Keller Leaves the Chill of New York for Checkers
One of New York’s top chefs is moving to Los Angeles to take over the kitchen at Checkers Hotel downtown. He is Thomas Keller, whose cooking over a three-year period at Rakel in Greenwich Village was as elegant and innovative and meticulously right as any in Manhattan. After brief apprentice stints at five of the top restaurants in Paris--Toit de Passy, Chiberta, Le Pre Catelan, Guy Savoy and Taillevent--Keller (who was born in Oceanside) cooked at the Polo Restaurant in New York’s Westbury Hotel, and then at La Reserve and Restaurant Raphael, also in New York. In early 1987, he and veteran French restaurateur Serge Raoul opened Rakel (the name being a portmanteau abbreviation of their respective last names), where Keller earned critical acclaim for his sauteed sweetbreads with jalapeno sauce and deep-fried spinach, roasted Maine lobster with beet essence, grilled pigeon with honey vinegar sauce and other such imaginative but solidly executed specialties.
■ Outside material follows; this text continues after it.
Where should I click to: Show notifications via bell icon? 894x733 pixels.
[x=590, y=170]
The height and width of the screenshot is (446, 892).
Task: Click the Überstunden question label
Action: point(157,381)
Last year, Rakel fell victim to the New York restaurant slump, and Keller hooked up briefly with chef/cookie maven David Liederman at his Parisian-bistro-like Chez Louis.
“We feel that Thomas is a man of extraordinary capability and great discipline,” says Bill Wilkinson, president of the Ayala Hotel group (which owns both Checkers and the Campton Place Hotel in San Francisco), “and these are terribly important qualities in any kitchen--especially a hotel kitchen.” Keller, who will be in place at Checkers around the first of February, replaces Jerry Comfort. Comfort has moved back to the Napa Valley--where he once worked as daytime chef at Domaine Chandon--and is now consulting in the Bay Area at, among other places, the newly opened Cypress Club. Richard Allen, Comfort’s sous-chef, will serve as acting chef at Checkers until Keller takes over.
MORE TALL FOOD: As noted recently elsewhere in these pages, “tall food”--food piled high on the plate--is starting to appear around Southern California at such establishments as Citrus, Tra Fiore and Patina. But nobody hereabouts has yet gone as far as a hot new eatery in London called Tall Orders.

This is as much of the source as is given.